Data records:
*** Begin section ***

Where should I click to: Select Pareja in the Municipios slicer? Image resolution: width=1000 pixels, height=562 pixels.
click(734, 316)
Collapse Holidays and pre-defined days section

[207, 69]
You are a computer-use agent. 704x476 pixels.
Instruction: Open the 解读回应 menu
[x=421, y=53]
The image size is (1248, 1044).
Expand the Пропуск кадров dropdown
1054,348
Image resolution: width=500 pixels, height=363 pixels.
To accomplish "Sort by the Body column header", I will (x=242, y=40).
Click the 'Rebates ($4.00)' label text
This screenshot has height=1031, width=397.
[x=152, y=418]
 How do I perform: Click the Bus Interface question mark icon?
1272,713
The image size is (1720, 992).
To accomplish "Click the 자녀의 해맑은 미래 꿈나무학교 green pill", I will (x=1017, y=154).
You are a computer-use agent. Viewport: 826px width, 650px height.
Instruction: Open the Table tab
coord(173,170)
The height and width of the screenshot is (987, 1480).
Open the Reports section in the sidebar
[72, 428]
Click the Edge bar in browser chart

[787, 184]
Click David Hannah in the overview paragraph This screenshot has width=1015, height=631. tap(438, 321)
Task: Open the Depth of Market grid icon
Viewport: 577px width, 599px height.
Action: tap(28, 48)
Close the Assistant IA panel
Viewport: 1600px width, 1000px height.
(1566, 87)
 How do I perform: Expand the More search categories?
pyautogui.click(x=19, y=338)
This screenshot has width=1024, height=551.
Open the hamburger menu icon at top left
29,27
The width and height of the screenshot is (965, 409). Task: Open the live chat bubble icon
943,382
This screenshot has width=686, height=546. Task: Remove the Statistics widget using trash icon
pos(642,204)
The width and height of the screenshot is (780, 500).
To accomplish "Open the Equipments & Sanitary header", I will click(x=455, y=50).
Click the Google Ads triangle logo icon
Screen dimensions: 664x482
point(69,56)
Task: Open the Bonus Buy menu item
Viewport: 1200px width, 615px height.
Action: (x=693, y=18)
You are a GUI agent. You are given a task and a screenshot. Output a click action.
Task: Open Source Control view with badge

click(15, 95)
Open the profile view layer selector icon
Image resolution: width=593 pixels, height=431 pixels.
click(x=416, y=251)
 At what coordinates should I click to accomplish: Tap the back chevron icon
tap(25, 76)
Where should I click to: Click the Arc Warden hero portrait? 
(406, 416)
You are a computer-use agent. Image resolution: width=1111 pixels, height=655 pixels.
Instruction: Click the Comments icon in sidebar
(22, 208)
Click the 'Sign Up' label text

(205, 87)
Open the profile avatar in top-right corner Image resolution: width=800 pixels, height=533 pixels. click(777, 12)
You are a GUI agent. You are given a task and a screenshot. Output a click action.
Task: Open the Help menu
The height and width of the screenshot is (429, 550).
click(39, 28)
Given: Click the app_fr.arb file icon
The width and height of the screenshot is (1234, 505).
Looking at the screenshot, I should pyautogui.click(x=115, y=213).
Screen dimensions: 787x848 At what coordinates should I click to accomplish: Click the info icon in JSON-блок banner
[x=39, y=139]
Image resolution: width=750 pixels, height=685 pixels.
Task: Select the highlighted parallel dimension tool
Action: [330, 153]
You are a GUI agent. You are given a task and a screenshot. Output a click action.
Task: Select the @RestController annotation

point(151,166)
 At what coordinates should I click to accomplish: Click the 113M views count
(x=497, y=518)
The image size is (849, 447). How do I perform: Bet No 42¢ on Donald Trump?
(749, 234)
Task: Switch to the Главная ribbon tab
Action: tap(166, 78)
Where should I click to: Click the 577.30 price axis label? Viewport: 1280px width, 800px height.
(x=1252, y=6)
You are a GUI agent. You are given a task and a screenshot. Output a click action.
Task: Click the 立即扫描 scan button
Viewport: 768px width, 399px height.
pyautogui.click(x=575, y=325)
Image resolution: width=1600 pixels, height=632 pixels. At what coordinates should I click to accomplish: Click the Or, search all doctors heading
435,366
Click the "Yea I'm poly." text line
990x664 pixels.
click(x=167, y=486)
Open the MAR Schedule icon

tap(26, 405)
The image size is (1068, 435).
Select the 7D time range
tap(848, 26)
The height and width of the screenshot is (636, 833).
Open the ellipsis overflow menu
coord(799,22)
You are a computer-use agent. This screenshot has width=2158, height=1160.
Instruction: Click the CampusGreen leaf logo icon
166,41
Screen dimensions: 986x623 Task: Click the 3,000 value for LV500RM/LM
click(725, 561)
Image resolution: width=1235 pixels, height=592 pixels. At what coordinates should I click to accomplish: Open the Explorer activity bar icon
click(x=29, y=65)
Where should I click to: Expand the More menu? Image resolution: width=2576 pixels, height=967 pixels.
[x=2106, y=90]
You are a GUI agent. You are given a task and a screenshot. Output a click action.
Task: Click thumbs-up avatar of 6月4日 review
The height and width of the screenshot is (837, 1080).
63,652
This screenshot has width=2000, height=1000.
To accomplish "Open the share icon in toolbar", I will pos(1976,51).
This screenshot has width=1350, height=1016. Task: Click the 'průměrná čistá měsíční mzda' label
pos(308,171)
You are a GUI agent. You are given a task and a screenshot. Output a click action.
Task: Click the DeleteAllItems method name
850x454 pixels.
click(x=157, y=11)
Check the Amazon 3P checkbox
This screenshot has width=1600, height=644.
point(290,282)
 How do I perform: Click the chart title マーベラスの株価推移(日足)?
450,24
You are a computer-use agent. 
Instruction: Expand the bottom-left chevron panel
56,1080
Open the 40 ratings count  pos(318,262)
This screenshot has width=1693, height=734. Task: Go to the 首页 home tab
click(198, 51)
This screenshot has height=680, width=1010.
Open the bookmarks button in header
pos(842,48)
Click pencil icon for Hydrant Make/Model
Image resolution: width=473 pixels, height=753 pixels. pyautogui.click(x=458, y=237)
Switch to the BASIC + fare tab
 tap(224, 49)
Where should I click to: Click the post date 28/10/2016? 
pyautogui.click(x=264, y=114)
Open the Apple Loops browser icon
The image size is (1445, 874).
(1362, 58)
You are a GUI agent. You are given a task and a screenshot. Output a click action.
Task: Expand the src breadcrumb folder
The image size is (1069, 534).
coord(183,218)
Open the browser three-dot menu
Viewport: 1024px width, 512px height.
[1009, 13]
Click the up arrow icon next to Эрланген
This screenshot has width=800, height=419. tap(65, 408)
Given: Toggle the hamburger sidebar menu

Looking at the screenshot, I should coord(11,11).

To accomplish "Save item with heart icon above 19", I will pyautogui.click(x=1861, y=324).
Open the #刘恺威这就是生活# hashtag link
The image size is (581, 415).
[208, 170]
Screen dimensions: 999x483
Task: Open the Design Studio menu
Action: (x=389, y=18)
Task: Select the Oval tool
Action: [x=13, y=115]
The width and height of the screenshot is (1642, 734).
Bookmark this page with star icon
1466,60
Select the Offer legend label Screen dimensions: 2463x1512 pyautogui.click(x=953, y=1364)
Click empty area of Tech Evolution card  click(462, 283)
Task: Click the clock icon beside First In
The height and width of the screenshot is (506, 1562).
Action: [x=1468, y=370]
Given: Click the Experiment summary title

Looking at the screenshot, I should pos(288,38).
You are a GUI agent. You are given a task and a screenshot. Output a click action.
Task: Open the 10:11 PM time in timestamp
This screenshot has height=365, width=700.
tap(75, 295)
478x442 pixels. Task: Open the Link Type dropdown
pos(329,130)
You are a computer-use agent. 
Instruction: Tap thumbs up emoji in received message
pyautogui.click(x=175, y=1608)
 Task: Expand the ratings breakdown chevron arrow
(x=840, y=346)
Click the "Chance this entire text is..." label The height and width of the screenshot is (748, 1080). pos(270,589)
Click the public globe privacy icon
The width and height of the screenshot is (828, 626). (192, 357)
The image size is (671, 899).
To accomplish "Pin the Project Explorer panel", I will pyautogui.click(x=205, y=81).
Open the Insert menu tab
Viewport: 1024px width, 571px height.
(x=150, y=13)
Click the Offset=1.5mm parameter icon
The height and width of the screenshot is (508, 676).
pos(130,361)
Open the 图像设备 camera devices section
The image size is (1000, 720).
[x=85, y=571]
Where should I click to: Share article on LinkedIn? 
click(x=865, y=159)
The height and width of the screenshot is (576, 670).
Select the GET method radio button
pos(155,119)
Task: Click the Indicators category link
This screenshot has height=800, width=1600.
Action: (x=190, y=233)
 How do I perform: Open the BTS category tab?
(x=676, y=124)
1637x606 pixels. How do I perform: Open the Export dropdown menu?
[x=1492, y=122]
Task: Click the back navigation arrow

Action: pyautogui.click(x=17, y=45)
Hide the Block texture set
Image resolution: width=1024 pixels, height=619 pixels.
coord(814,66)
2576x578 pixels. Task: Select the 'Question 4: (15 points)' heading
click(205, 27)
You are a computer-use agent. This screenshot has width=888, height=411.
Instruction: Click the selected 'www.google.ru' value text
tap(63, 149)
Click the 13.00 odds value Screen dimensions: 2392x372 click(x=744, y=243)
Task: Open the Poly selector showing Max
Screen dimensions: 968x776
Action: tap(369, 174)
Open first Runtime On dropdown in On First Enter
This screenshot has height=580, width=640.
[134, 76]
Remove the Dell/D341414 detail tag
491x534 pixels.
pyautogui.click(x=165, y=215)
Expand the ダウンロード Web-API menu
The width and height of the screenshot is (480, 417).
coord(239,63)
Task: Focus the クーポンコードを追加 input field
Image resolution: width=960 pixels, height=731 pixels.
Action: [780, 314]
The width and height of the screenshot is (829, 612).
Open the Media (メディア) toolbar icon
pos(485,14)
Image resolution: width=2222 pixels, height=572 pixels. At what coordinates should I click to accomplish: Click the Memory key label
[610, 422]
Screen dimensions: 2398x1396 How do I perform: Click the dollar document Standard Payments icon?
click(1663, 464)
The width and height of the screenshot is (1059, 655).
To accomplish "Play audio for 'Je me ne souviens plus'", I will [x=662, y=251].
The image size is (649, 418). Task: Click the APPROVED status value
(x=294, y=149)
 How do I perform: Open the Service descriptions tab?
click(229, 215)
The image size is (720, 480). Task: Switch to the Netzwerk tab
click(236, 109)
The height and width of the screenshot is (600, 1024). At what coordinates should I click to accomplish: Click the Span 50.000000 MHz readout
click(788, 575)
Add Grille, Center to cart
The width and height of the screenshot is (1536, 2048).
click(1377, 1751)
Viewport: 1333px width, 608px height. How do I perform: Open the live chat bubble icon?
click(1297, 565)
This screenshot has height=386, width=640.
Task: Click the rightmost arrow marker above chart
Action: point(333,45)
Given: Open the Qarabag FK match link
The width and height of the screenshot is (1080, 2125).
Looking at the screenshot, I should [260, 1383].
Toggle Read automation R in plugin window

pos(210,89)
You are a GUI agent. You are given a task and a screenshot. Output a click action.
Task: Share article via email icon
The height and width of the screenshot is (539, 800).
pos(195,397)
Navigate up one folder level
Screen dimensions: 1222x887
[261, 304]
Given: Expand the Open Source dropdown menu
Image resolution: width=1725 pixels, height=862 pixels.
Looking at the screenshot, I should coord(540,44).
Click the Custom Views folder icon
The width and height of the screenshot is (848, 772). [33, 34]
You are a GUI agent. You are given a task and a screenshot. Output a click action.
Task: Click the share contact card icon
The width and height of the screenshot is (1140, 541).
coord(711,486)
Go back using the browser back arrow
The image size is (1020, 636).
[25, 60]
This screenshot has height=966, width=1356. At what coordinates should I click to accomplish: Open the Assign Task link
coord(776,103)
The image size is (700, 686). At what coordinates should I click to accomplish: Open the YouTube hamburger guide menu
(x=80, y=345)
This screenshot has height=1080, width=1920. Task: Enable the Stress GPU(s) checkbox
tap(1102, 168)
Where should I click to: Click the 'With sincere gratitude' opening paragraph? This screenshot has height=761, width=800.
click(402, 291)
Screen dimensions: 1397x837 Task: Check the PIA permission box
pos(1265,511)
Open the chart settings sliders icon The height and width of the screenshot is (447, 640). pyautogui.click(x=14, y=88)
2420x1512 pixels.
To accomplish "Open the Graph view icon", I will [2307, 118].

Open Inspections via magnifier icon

*** End section ***

Task to carry out: Show all lines above holding the word "computer".

Reply to the task:
You are a computer-use agent. 704x476 pixels.
You are a computer-use agent. Viewport: 826px width, 650px height.
You are a computer-use agent. Image resolution: width=1111 pixels, height=655 pixels.
You are a computer-use agent. This screenshot has width=2158, height=1160.
You are a computer-use agent. 
You are a computer-use agent. 
You are a computer-use agent. This screenshot has width=888, height=411.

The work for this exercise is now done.